The data.
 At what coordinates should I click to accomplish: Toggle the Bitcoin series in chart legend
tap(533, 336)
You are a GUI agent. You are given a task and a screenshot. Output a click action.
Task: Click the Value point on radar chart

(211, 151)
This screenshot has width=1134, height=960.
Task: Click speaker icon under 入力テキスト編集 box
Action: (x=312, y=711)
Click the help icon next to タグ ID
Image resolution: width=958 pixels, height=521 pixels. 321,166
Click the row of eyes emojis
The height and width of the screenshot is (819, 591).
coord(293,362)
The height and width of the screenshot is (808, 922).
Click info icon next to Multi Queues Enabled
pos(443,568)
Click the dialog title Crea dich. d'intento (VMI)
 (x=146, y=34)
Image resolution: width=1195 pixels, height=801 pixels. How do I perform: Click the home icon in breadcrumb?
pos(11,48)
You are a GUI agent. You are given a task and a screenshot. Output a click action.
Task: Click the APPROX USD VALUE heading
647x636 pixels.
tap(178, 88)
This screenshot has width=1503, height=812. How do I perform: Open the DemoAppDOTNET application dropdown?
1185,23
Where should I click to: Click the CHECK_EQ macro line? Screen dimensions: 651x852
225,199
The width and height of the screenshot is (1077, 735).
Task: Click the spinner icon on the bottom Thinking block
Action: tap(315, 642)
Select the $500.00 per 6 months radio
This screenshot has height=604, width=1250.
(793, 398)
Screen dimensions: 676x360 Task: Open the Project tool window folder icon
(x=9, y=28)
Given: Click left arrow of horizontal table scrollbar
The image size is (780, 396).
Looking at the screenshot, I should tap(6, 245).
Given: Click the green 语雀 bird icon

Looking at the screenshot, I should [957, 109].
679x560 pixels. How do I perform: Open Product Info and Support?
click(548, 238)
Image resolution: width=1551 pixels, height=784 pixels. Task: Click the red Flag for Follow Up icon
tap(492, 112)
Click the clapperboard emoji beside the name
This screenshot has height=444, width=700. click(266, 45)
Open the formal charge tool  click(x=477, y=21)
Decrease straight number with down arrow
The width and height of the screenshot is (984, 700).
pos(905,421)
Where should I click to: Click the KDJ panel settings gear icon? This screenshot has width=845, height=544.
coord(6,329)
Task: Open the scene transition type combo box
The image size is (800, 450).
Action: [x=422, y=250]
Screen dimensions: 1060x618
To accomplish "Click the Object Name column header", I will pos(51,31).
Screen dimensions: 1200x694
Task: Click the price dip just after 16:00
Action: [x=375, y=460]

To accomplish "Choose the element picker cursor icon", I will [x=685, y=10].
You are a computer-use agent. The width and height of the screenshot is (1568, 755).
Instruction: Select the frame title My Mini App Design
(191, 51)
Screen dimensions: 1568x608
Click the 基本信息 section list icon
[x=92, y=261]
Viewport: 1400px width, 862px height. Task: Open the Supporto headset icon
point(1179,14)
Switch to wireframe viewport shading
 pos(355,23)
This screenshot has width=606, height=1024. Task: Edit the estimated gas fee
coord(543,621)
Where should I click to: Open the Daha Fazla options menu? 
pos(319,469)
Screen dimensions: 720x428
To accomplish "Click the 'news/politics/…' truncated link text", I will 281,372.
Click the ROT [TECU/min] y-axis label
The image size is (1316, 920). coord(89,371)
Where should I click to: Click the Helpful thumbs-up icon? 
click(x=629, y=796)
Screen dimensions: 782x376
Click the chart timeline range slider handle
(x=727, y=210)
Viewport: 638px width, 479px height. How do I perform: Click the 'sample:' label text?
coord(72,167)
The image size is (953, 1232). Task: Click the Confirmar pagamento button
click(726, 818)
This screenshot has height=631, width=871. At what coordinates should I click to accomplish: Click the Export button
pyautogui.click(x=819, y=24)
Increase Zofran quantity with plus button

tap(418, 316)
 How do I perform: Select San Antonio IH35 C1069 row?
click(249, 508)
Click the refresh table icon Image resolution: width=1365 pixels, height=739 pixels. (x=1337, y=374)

Exercise description. Read the listing. Copy each line that has the word "table" in it.

Exercise response.
Given: Click left arrow of horizontal table scrollbar
Click the refresh table icon Image resolution: width=1365 pixels, height=739 pixels. (x=1337, y=374)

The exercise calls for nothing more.